Wacom has a new product.
Its a real ink pen.  You use it on any paper anywhere.
Then later put it to your computer.  It even saves different layers aparently.

http://www.buzzfeed.com/peggy/the-wacom-inkling-pen

So what you think?


----------



## Commiecomrade (Aug 31, 2011)

I think I'd rather stick to my cheap-ass Bamboo.


----------



## ramsay_baggins (Aug 31, 2011)

I want it. I want it SO BADLY.

I work on paper about 90-95% of the time and then have to scan it in, then ink over the top to get layer information. This would be SO GOOD.
I bet it's super expensive though <=[


----------



## Arshes Nei (Aug 31, 2011)

http://www.wacom.com.hk/products/Inkling/FAQ

This is really for rough sketches at the beginning of the process. They even tell you to get an intuos or Cintiq to clean this up.

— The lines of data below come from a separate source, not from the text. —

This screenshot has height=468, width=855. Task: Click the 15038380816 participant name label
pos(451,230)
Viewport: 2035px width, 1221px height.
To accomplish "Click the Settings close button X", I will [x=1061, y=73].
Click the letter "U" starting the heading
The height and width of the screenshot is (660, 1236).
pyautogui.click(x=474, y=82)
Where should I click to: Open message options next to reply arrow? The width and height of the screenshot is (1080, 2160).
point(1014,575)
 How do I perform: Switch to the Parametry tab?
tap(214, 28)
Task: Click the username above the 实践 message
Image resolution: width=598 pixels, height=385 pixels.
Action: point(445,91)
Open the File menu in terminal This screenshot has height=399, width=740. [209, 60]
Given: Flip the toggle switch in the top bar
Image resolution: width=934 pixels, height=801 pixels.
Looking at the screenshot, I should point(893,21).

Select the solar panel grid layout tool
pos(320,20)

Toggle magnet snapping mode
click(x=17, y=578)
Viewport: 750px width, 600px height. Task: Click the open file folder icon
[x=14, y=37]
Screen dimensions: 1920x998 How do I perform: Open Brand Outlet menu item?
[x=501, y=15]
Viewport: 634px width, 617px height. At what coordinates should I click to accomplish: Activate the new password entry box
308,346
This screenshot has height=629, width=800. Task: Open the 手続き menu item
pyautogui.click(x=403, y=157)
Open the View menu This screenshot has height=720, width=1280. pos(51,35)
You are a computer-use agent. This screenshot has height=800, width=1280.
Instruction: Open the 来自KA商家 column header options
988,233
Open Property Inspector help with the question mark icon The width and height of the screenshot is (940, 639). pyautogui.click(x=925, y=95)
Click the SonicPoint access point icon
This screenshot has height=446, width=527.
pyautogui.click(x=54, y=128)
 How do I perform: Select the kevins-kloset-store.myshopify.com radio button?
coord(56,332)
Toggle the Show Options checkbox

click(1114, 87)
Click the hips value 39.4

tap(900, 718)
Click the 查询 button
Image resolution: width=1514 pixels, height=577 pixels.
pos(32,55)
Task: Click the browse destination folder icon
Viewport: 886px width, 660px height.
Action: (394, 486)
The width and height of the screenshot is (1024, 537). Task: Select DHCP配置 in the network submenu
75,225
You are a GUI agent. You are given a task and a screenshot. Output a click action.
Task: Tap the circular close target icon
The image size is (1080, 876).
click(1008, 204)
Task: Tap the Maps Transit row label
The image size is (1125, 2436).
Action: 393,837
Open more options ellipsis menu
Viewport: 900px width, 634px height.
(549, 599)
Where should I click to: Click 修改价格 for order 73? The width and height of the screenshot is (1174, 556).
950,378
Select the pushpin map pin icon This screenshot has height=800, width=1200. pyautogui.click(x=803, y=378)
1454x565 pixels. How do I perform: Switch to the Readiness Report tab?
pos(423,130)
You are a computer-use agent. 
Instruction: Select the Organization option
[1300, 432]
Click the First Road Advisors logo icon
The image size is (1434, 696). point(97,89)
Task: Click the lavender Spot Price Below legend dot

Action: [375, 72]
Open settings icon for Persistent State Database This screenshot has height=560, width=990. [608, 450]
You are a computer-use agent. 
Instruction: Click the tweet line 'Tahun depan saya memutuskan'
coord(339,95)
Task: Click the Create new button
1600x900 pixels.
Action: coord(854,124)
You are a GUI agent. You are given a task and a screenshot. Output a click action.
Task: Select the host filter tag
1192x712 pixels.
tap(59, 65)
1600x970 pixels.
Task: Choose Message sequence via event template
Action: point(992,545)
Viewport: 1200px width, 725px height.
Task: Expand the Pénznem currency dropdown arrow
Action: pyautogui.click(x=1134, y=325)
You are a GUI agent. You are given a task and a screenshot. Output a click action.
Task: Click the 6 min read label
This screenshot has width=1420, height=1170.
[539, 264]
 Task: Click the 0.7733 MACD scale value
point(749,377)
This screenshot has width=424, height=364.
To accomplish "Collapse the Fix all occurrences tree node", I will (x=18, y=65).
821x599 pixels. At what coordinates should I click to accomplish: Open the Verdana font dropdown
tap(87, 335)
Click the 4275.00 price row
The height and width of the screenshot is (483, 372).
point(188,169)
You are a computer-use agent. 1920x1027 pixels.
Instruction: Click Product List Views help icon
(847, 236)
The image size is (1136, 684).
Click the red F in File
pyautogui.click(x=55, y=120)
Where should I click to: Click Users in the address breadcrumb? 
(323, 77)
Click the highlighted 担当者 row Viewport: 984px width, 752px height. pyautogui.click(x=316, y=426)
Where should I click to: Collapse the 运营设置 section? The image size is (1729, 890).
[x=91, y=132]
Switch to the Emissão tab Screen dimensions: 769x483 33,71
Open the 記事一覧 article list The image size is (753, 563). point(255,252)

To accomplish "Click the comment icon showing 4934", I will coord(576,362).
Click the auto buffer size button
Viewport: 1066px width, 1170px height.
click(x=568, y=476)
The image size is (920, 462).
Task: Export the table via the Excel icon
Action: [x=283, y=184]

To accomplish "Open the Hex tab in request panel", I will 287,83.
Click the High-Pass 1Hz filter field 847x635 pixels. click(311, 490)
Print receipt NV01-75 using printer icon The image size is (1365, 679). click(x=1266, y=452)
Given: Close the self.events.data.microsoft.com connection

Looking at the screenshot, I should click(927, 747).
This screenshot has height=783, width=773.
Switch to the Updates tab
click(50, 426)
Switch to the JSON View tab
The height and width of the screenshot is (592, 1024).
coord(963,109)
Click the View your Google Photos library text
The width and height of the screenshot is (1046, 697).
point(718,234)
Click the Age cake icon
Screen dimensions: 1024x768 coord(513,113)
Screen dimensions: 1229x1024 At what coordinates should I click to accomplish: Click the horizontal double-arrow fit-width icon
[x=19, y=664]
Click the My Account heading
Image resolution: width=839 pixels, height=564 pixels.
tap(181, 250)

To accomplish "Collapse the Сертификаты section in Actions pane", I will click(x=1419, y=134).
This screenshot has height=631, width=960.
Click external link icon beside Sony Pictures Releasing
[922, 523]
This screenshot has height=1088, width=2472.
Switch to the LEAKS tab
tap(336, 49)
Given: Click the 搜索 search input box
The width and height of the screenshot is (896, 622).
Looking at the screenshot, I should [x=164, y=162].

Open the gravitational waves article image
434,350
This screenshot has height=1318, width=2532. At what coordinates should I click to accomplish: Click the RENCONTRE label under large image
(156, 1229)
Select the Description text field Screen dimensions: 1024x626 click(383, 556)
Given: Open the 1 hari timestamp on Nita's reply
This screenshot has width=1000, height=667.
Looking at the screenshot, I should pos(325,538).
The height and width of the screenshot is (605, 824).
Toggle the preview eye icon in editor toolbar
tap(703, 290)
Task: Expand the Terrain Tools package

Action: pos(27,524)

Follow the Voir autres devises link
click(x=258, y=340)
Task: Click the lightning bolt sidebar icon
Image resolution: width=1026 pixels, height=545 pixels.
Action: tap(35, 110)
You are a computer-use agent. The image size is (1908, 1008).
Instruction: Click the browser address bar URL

http://conceptart.org/forums/showthread.php?t=227539

http://www.conceptart.org/forums/showthread.php?t=227540

That's a bit much for a 200 dollar sketch scanner. Doesn't mean it's not neat but it's not quite the savior people are looking for.


----------



## Stargazer Bleu (Sep 3, 2011)

ramsay_baggins said:


> I want it. I want it SO BADLY.
> 
> I work on paper about 90-95% of the time and then have to scan it in, then ink over the top to get layer information. This would be SO GOOD.
> I bet it's super expensive though <=[



I think it supposed to be like  $199 and comes out later this month.  

I'm horrible at traditional but this does sound great.   
I am wondering about if page size matters.


----------



## Volkodav (Sep 3, 2011)

we alraedy seen this a jill times

i still want it though, i love my pencil skeches


----------